I’m not crazy about it but I never buy it to go, only as an excuse to sit down, hang out, and maybe fire up the computer. I guess this is true of many of their customers, but all things considered I’m still a bit surprised their coffee doesn’t taste better.

I only go there for their expert mixed streaming music playlists. What’s coffee?

I don’t disagree with any particular point, but you left out home brewed, fresh ground beans in a French press. Coffee is a simple recipe, hot water and freshly ground beans, and with a little time, you can make for yourself better coffee than anything you can buy in a shop. Brewing coffee yourself is a simple process, and like a good hamburger, homemade with simple tools will yield a superior product.
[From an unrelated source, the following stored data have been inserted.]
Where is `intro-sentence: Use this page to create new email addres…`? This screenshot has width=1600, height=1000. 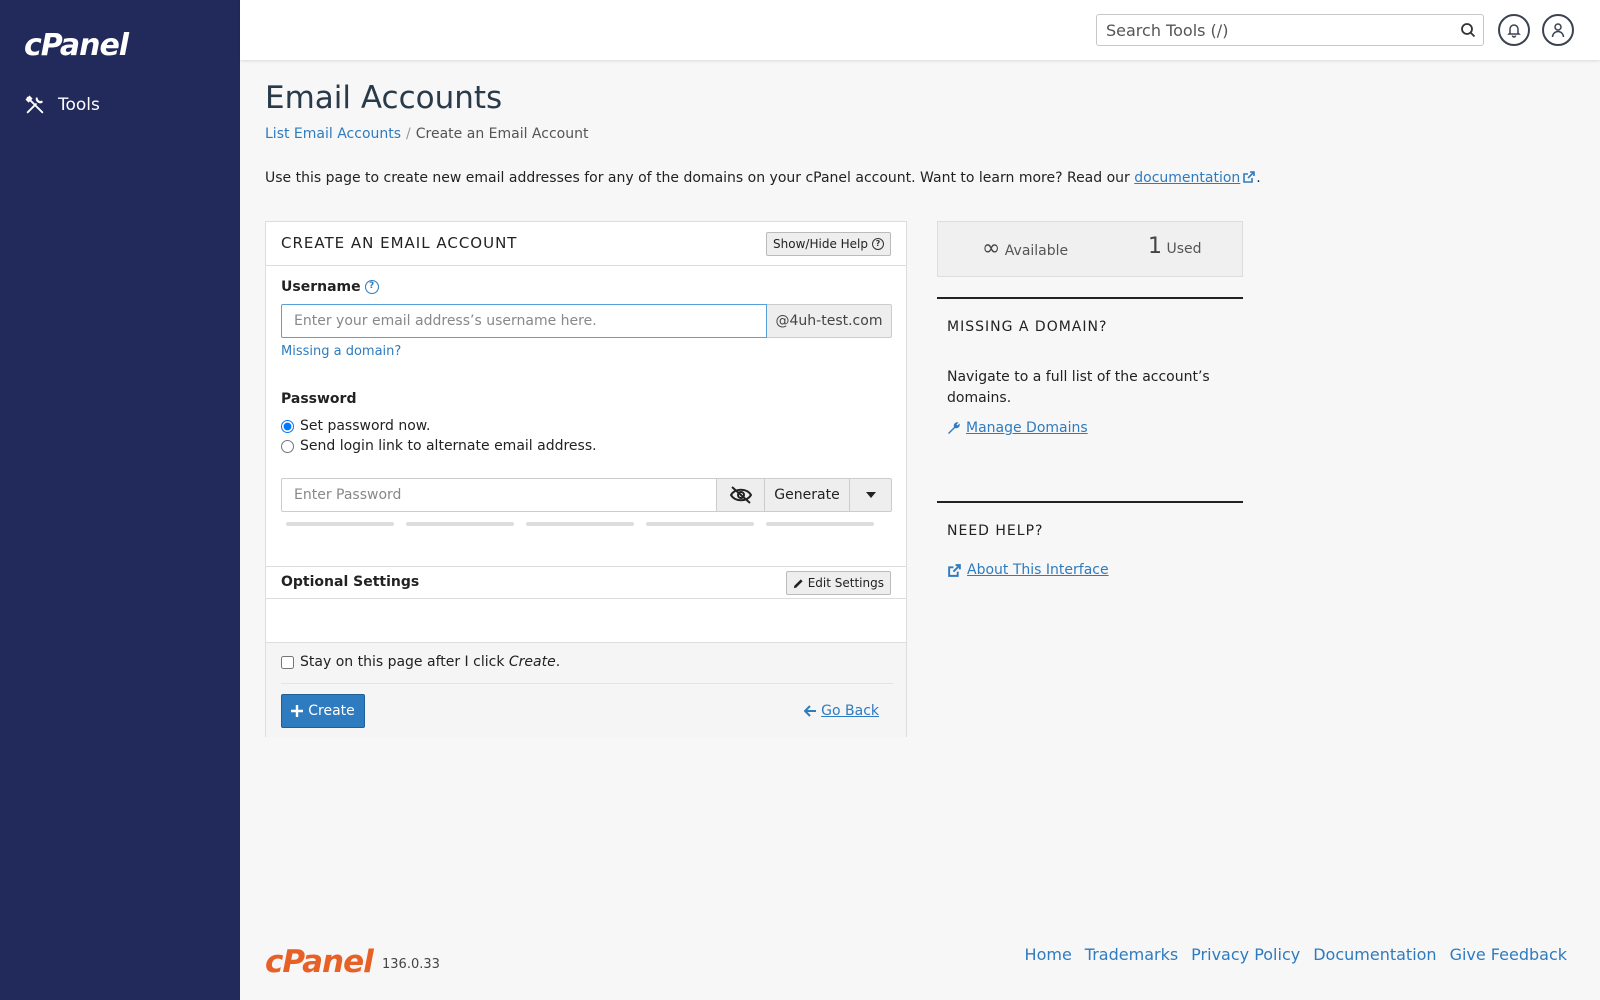
intro-sentence: Use this page to create new email addres… is located at coordinates (700, 178). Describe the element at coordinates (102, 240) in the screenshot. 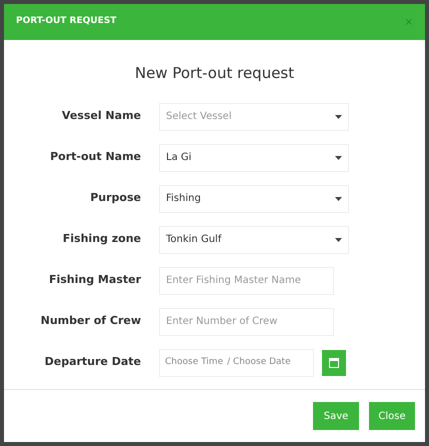

I see `field-label: Fishing zone` at that location.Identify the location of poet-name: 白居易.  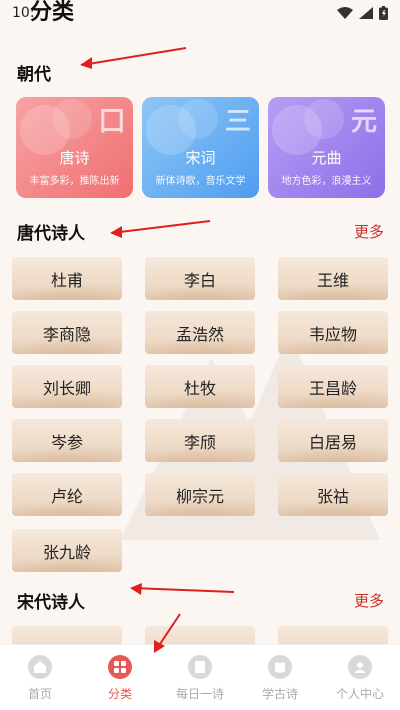
(332, 442).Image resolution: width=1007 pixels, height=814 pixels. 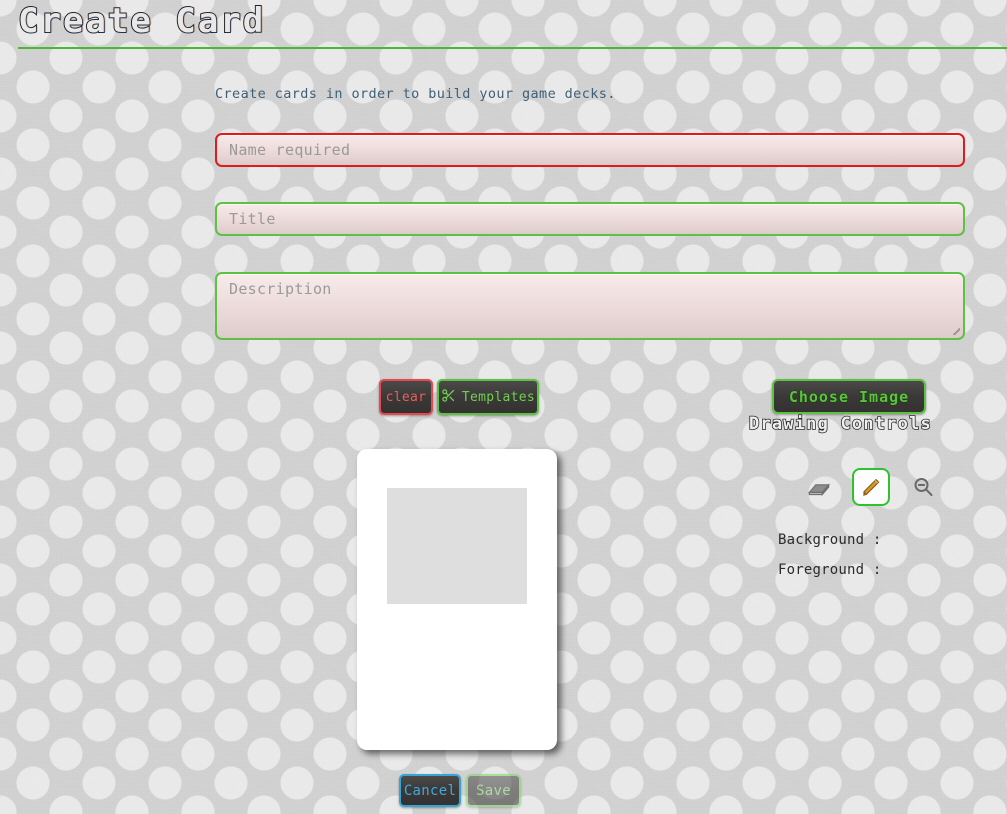 I want to click on card-image-placeholder, so click(x=457, y=546).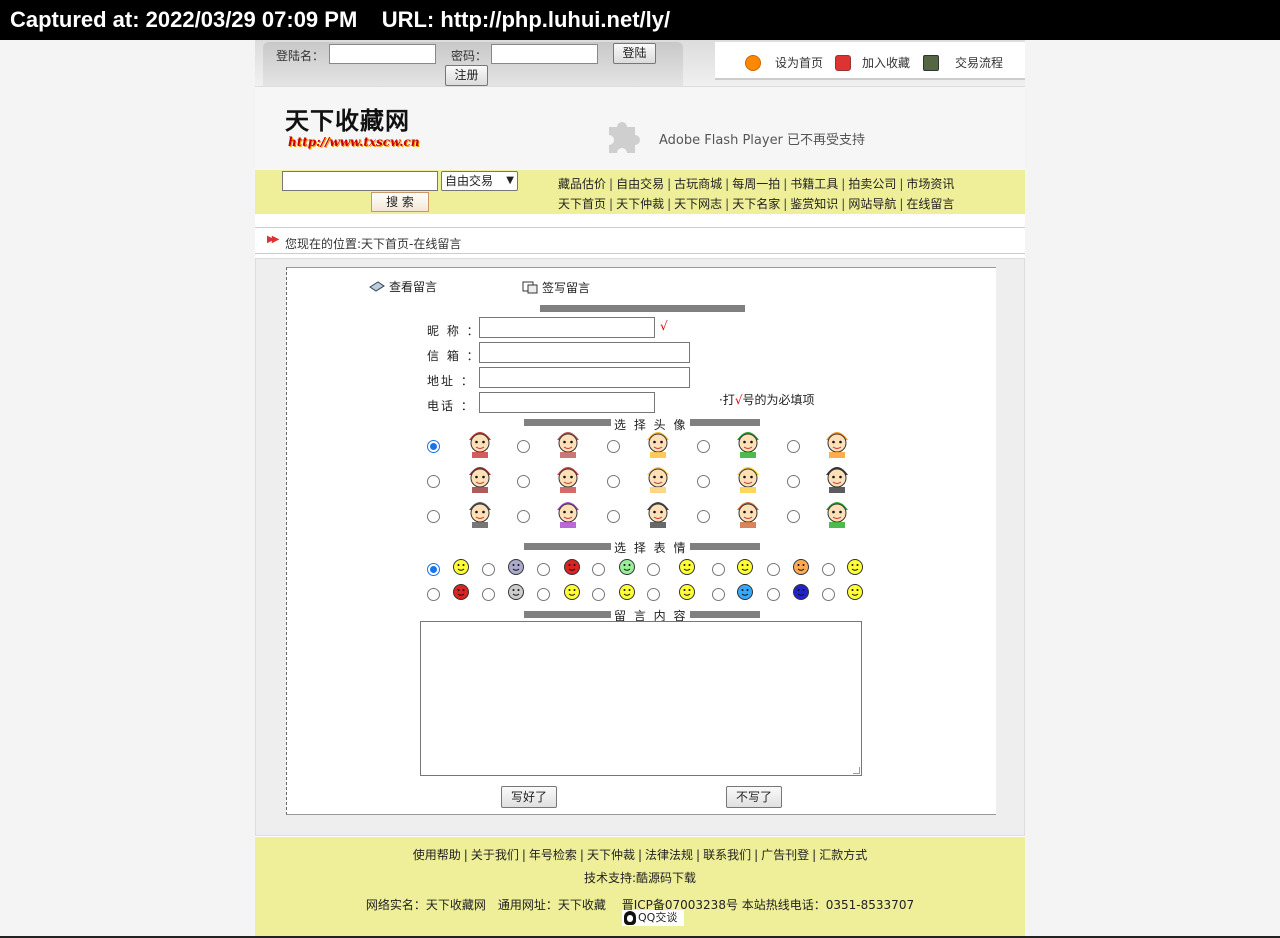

I will also state that good coffee doesn’t need pollutants, and bad coffee (cough Starbucks) can’t be saved with them.

No, it has that metallic burnt water taste, shudder, I’ll take the espresso, which is not my first choice, first.

I call shenanigans. Anyone who goes to Starbucks knows the music is curated, not “expert mixed”. Expert mixed is what you get at the Home Depot paint counter!

Home-brewed isn’t a type of coffee though. You can home brew in all the ways using all the varying ingredients and styles that have been under discussion. And while French press is a very good method, my best cups of coffee have not been French press.

Maybe some people could. Maybe a lot of people could. But I can’t make a cup as good as my favorite barista who does it all day every day and it’s not necessarily worth my putting that much time into getting that good.

It depends on what you mean by “need.” I sometimes drink black coffee. I sometimes add cream and sugar. Sometimes I drink half the cup black and then add. Adding things to coffee is no different than any other choice one makes in food, based on personal taste and whim of the moment.

But, if you can’t snob it up about your coffee qua coffee, why even drink it? :wink:

I take my percolator (on a long extension cord) out to the park bench where I brew and sip while I type up descriptions on an old manual typewriter of my Holga photos I printed on my own home made paper before pinning them up on YMCA and barber shop bulletin boards. Never cleaned it either.

The only problem with that scenario is that a coffee snob wouldn’t use a percolator, which repeatedly boils already brewed coffee liquor and makes it scorched.

The automatic drop coffee maker was a huge improvement over the percolator.

I know. I’m mixing hipster douche into the scenario just to show how silly people can get.